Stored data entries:
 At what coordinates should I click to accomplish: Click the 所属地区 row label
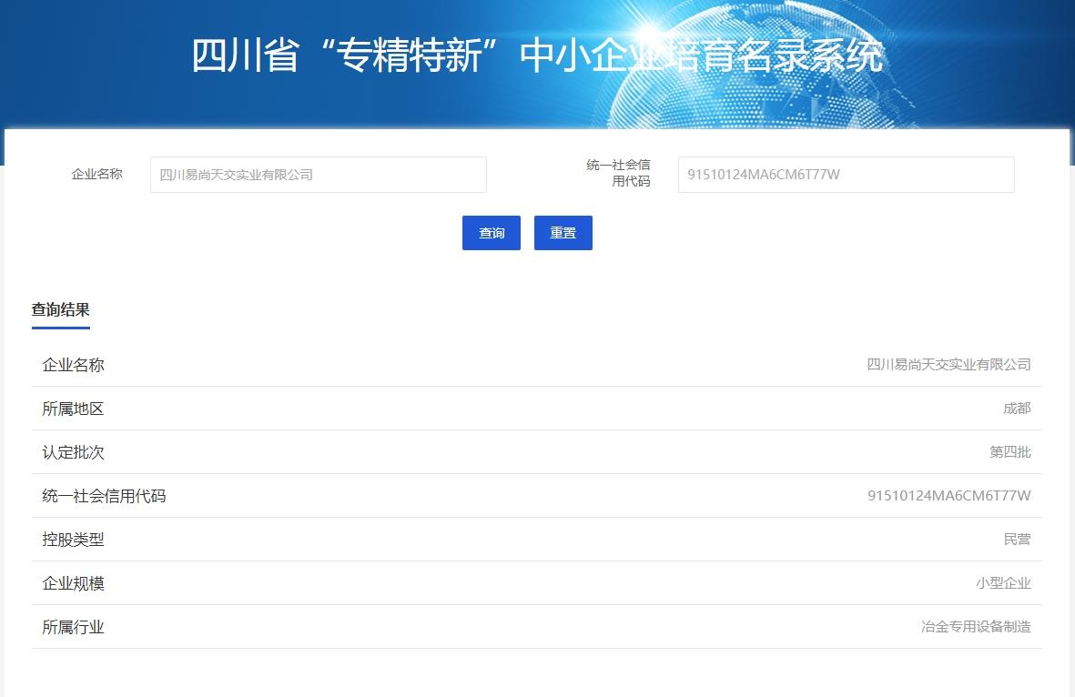pos(73,409)
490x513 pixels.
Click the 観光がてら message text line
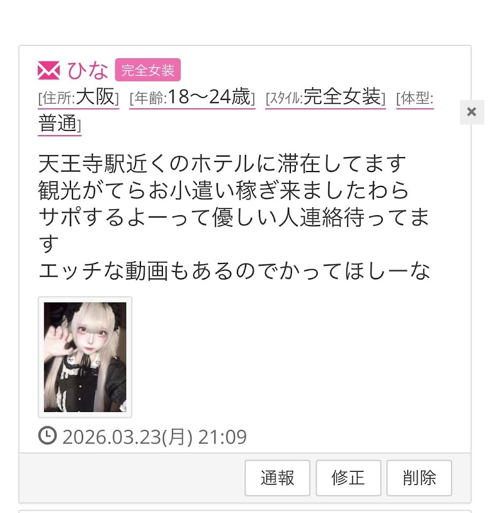(x=223, y=190)
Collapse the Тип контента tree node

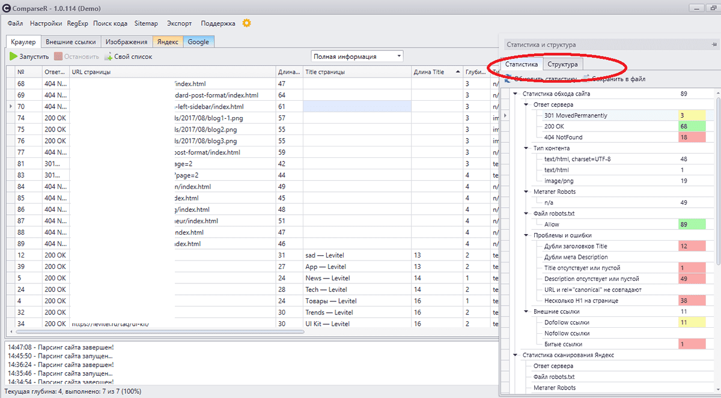pyautogui.click(x=526, y=148)
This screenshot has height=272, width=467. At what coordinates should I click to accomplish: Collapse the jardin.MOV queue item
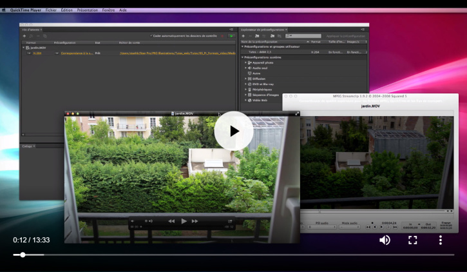(x=24, y=48)
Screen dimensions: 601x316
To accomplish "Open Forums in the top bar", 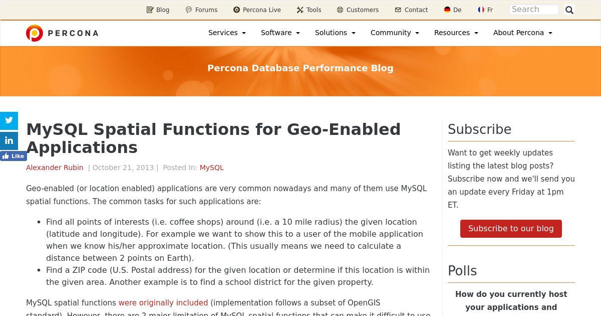I will pos(201,10).
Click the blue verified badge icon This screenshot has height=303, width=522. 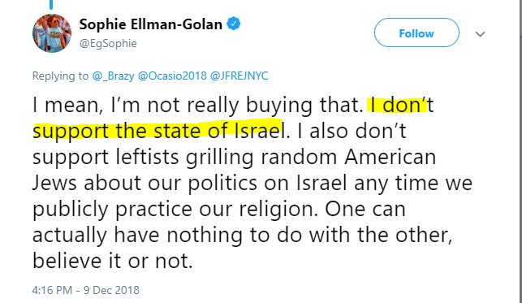233,24
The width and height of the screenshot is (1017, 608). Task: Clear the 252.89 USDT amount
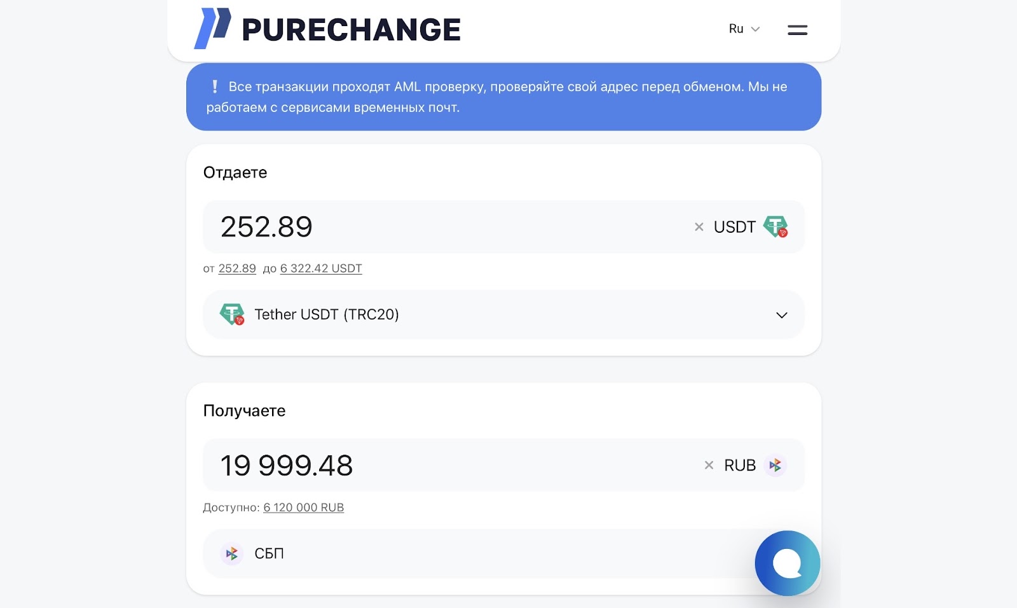click(x=699, y=227)
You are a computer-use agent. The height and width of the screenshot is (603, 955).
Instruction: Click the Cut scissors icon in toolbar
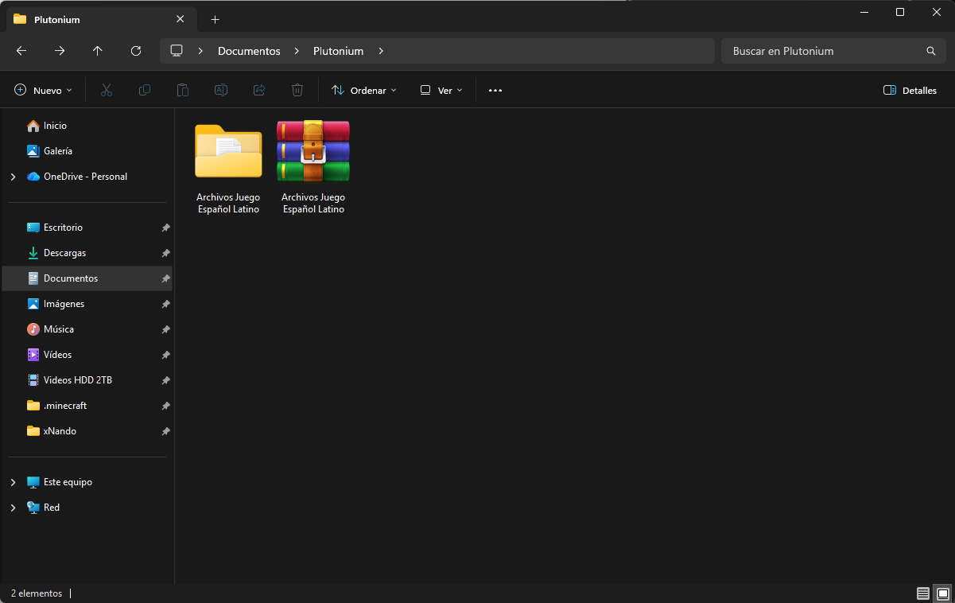click(107, 91)
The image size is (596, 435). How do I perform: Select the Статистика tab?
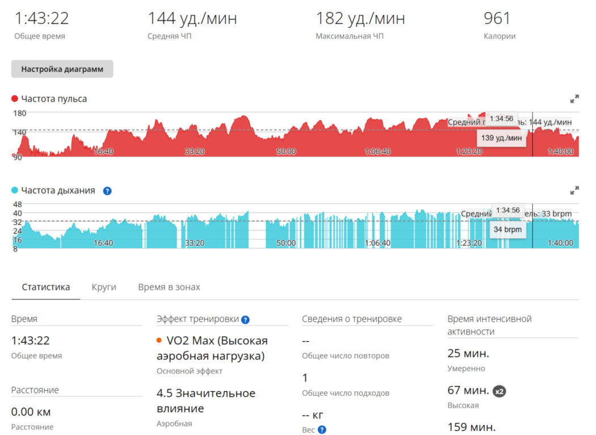click(x=45, y=287)
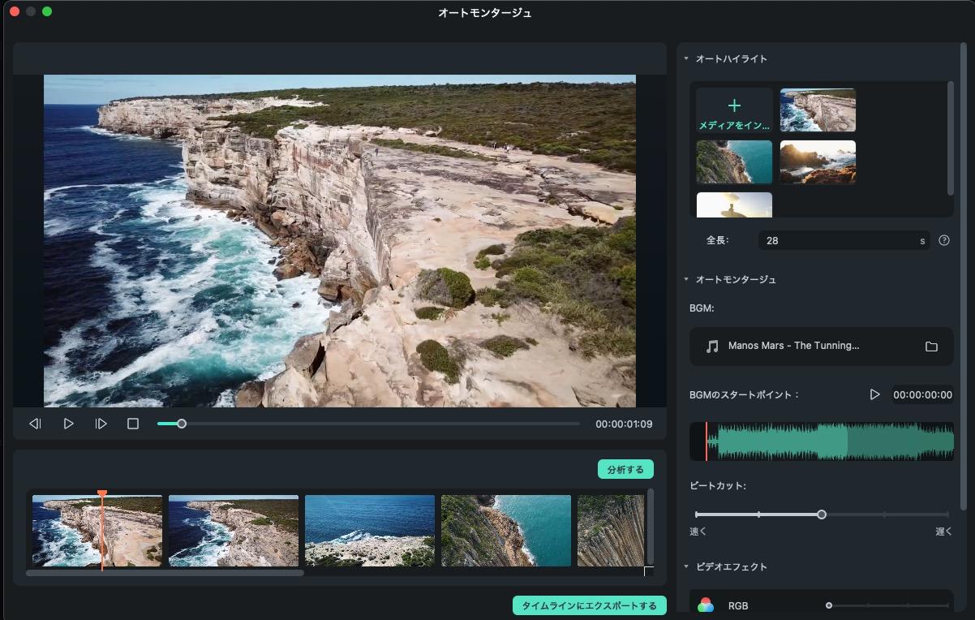Viewport: 975px width, 620px height.
Task: Click the RGB video effect icon
Action: point(706,605)
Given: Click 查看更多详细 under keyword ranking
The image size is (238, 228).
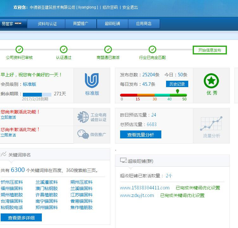Looking at the screenshot, I should point(21,218).
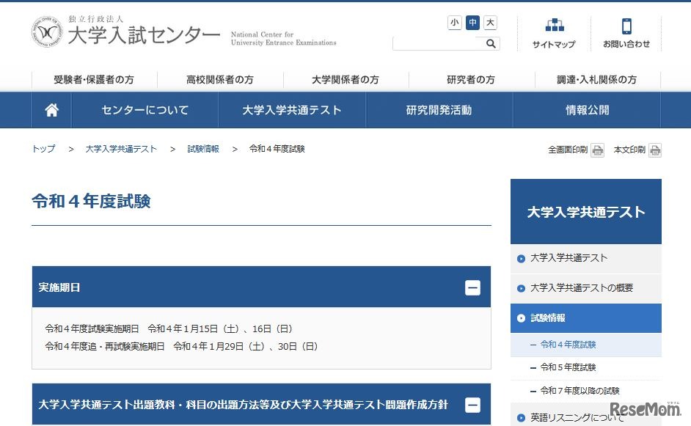Select the 小 small font size option
The image size is (691, 426).
pyautogui.click(x=454, y=23)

WORK TASK
Return exactly, with no pictures, each line from the one that contains "The image size is (596, 435)." through the end of the entries above, both ends included.

OUTPUT BELOW
The image size is (596, 435). How do I perform: Select the Статистика tab?
click(x=45, y=287)
Viewport: 975px width, 620px height.
Task: Click the RGB video effect icon
Action: point(706,605)
Given: Click 查看更多详细 under keyword ranking
The image size is (238, 228).
Looking at the screenshot, I should point(21,218).
Select the 小 small font size option
The image size is (691, 426).
pyautogui.click(x=454, y=23)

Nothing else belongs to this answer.